[Exercise description] Could you repeat all of the entries exactly, leaving out any pictures?

Saved entries
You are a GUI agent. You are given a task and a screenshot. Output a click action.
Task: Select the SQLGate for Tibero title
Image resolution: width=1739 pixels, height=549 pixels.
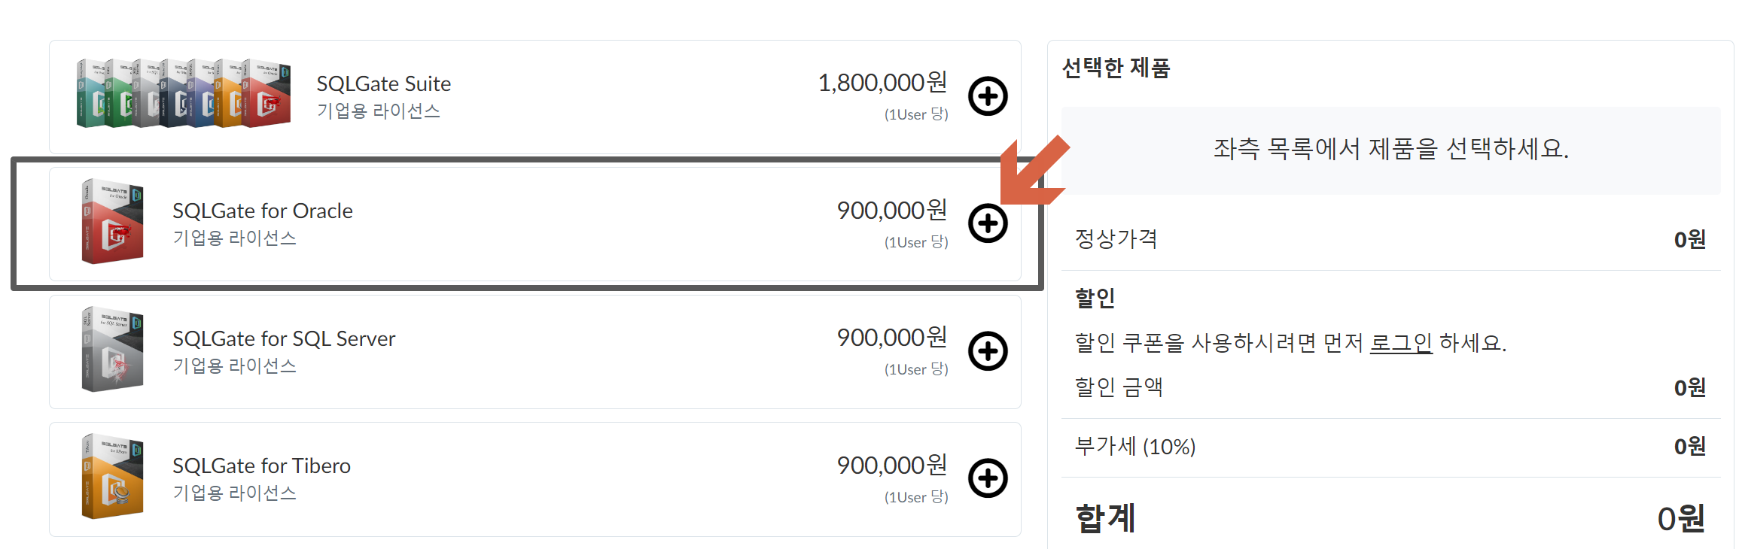pyautogui.click(x=261, y=466)
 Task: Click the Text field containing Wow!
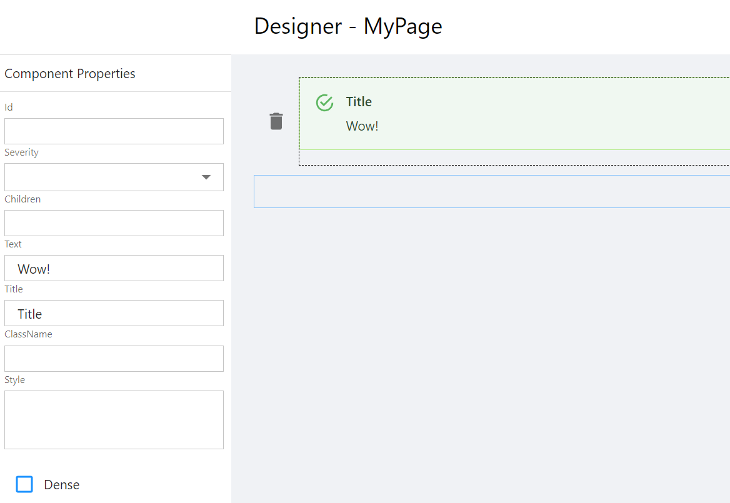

[Answer to the problem]
You are a GUI agent. You are given a task and a screenshot. Output a click action.
Task: Select the SQLGate for Tibero title
Image resolution: width=1739 pixels, height=549 pixels.
pyautogui.click(x=261, y=466)
 Task: Click the Text field containing Wow!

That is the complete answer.